Polycarbosilane (PCS), a silicon polymer that is a raw material for SiC ceramics, is fiberized to an outer diameter of 20 μm. This fiber is placed on a sample stage that can be cooled by the heat of vaporization of liquefied carbon dioxide gas, placed in an electron beam irradiation container that can be replaced with gas, and a 2 MeV electron beam is passed through a mixed gas of helium / oxygen between 0.4 and 1.6. Irradiate to 2.4MGy at a dose rate of kGy / sec. After irradiation, the oxidized surface layer portion is crosslinked by heating in an inert gas or vacuum in the range of 200 to 300 ° C. and insolubilized in an organic solvent. At room temperature, the uncrosslinked portion at the center of the fiber is extracted with cyclohexane to form a hollow fiber. The obtained hollow fiber is fired at 1000 ° C. in argon to form a ceramic tube to obtain a SiC microtube. The outer diameter of the micro SiC tube thus obtained is about 15 μm, and its wall thickness is determined by temperature, oxygen partial pressure and electron beam dose rate as shown in FIG. 8 μm is the lower limit when irradiated at room temperature. On the other hand, when the electron beam is irradiated at −20 ° C., the wall thickness of the SiC microtube can be controlled within a range of 4 to 10 μm at an oxygen partial pressure of 20 kPa and 2 to 5 μm at an oxygen partial pressure of 10 kPa.

  That is, when an electron beam is irradiated at room temperature at an oxygen partial pressure of 20 kPa, as shown in the uppermost line graph, the average wall thickness of the SiC microtube is thick, and the wall thickness is about 8 μm, which is the lower limit. In addition, when an electron beam is irradiated at −20 ° C. at an oxygen partial pressure of 20 kPa, the average wall thickness of the SiC microtube is 4 to 10 μm as shown in the middle line graph. When the electron beam is irradiated at −20 ° C., the average wall thickness of the SiC microtube is 2 to 5 μm as shown in the bottom line graph.

Industrial applicability

  SiC synthesized from silicon-based polymers has an amorphous structure and has a function of selectively permeating hydrogen gas. When SiC microtubes are applied as gas separation filters, high efficiency is possible due to their large surface area, and application to heat and corrosion resistant gas separation filters such as thermochemical hydrogen production is expected.

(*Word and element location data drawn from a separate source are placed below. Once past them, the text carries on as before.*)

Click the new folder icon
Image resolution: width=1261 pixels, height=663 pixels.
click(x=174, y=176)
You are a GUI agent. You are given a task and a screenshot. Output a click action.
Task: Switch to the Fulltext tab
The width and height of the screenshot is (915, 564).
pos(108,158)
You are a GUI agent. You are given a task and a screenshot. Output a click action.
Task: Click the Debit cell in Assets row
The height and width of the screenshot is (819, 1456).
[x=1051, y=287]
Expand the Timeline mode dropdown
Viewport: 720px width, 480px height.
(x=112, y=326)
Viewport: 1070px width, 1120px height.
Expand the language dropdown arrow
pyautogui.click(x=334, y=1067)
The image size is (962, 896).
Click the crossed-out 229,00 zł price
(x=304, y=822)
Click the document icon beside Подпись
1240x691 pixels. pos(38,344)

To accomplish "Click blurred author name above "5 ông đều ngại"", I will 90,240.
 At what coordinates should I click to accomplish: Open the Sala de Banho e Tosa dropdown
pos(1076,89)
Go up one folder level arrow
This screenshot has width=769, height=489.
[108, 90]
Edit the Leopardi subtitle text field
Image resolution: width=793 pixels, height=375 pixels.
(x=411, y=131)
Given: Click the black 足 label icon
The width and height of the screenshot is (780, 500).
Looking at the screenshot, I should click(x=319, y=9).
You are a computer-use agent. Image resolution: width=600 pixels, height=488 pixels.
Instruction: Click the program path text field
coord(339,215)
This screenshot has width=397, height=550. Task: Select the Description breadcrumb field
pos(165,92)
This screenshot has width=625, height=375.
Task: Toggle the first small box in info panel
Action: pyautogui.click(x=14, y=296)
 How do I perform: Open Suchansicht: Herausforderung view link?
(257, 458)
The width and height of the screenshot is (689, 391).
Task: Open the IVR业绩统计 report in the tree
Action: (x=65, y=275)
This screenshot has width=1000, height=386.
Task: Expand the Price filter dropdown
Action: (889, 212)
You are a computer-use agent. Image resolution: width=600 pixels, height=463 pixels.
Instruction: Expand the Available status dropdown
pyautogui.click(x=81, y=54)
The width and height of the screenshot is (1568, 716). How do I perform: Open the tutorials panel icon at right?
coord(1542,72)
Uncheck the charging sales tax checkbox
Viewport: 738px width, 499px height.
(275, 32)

It is a schematic diagram which shows an example of the manufacturing process of the ceramic tube by the cooling electron beam irradiation of this invention. It is an actual measurement result of the SiC microtube wall thickness synthesize | combined by this invention.

Claims (7)

  Only the surface is oxidized by irradiating ionizing radiation while cooling the silicon-based polymer fiber, and the oxidized part is crosslinked by heat treatment, and then the uncrosslinked part at the center of the fiber is extracted with an organic solvent to form a hollow fiber. A method for producing a silicon carbide (SiC) microtube with an arbitrary wall thickness of 2 to 10 μm in wall thickness (tube thickness) SiC by firing in an inert gas.   The method according to claim 1, wherein the silicon-based polymer is polycarbosilane, polytyranocarbosilane, polytitanocarbosilane, or a blend polymer of polocarbosilane and polyvinylsilane.   The method according to claim 1 or 2, wherein the wall thickness of the SiC microtube is controlled by the temperature at the time of ionizing radiation irradiation.   The method according to claim 1 or 2, wherein the wall thickness of the SiC microtube is controlled by the dose rate of ionizing radiation.   The method according to claim 1 or 2, wherein the wall thickness of the SiC microtube is controlled by an oxygen partial pressure in an atmosphere during irradiation with ionizing radiation.   The wall thickness of the SiC microtube is controlled by combining at least two of the temperature at the time of ionizing radiation irradiation, the dose rate of the ionizing radiation, and the oxygen partial pressure in the atmosphere at the time of ionizing radiation irradiation. Item 3. The method according to Item 2. The method according to any one of claims 1 to 5, wherein the cooling temperature is -40 to 0 ° C.